Mexicans got a rare glimpse into the rough-and-tumble student organizations at many Mexican universities on Thursday, after five bodies were found buried at one group’s headquarters in the western city of Guadalajara.
Jalisco Attorney-General Tomas Coronado said relatives had identified three of the dead as high-school students who were reported missing along with two other people last week after they said the student group was demanding protection money to sell snacks outside a campus.
Police uncovered three bodies in a pit late on Wednesday and two more in another pit late on Thursday. Investigators were trying to determine if the latest two were a fried-dough vendor and his son who went missing with the three teenagers, Coronado said.
The vendor, Armando Gomez, his son and three of his high-school friends disappeared on Dec. 9 after going to the Federation of Guadalajara Students’ headquarters, where the bodies were found. They went to complain that the student group was demanding too much protection money for allowing him to sell snacks outside a high school campus.
The first three bodies were found two days after two college students in nearby Guerrero were killed in a clash with police after student protesters hijacked buses, used them to block a highway and fought officers with rocks and sticks.
Highly organized, semi-formal and often violent groups are common at Mexican universities. It is a phenomenon that dates back at least to the 1950s, but swelled during student radicalization in the 1960s.
However, the organizations have become less ideological over the years and are now often linked to, or protected by, political bosses known in Mexico as caciques, or chieftains. The groups sometimes act as enforcers to strong arm a politician’s rivals or freelance in extortion or petty robbery.
Political analyst John Ackerman said Mexico’s current political atmosphere, with tension heating up before the July presidential election and a lame duck central government distracted by the fight against drug cartels, might have emboldened such local groups.
“Cacique power is alive and well in Mexico,” said Ackerman, of the legal research institute at Mexico’s National Autonomous University. “This is another aspect in which democracy is still incomplete in Mexico.”

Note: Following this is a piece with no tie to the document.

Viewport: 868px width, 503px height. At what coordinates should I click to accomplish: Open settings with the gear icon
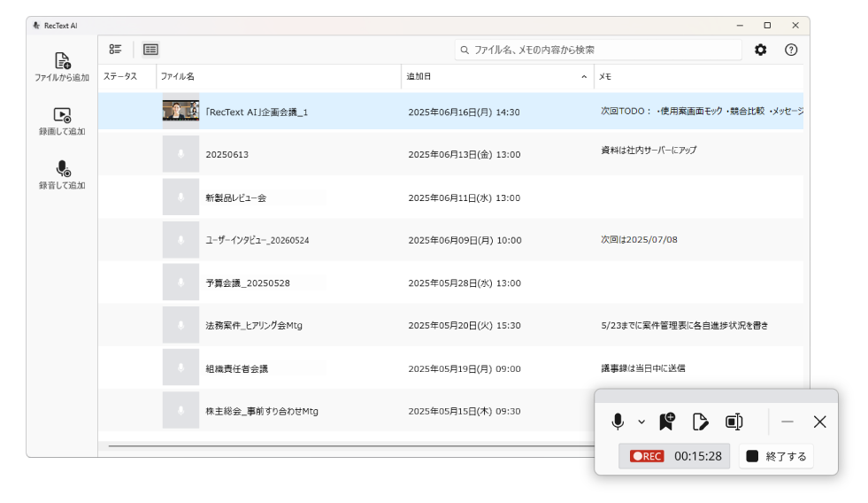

The Federation of Guadalajara Students, known as FEG, no longer has any formal ties to the university, but it operates at high schools affiliated with the university.
The FEG specialized in charging food and soft drink vendors to operate around the high schools, according to one university official familiar with the group. While the group was once leftist, the FEG switched decades ago to supporting the Institutional Revolutionary Party, which ruled Mexico for 71 years before losing the presidency in 2000, said the official, who agreed to discuss the group only if not quoted by name because he was not authorized to speak about it.
The FEG has a Web site in which it describes itself as “a student political organization ... teaching the promotion of Democracy and Tolerance.”
It lists no telephone number or e-mail contact.
On Monday, many Mexicans were shocked by the shooting deaths of two protesters at a demonstration by students from a rural teachers college in Guerrero, but were not at all surprised students had hijacked buses, used them to block the toll highway leading to the Pacific Ocean coastal resort of Acapulco and threw stones when police tried to clear the road.
The Guerrero prosecutors office said students from the teachers college regularly block highways or take over toll booths to raise funds, but had acted with unusual violence in Monday’s protest, which was called to demand more funding for the college.
Police called in to clear the blockade apparently opened fire on the students. Federal police have said it was state police who fired the fatal shots, while Guerrero officials released video of federal officers kicking and beating detained protesters.
Lawyers for the students and rights groups are accusing authorities of planting grenades at the scene and an assault rifle on one student to justify the shootings.
Ackerman said he considered the shootings unjustified.
However, he added there were indications that “outside forces,” perhaps directed by a former governor, might have infiltrated the protest in an attempt to create an embarrassing situation for current Guerrero Governor Angel Aguirre.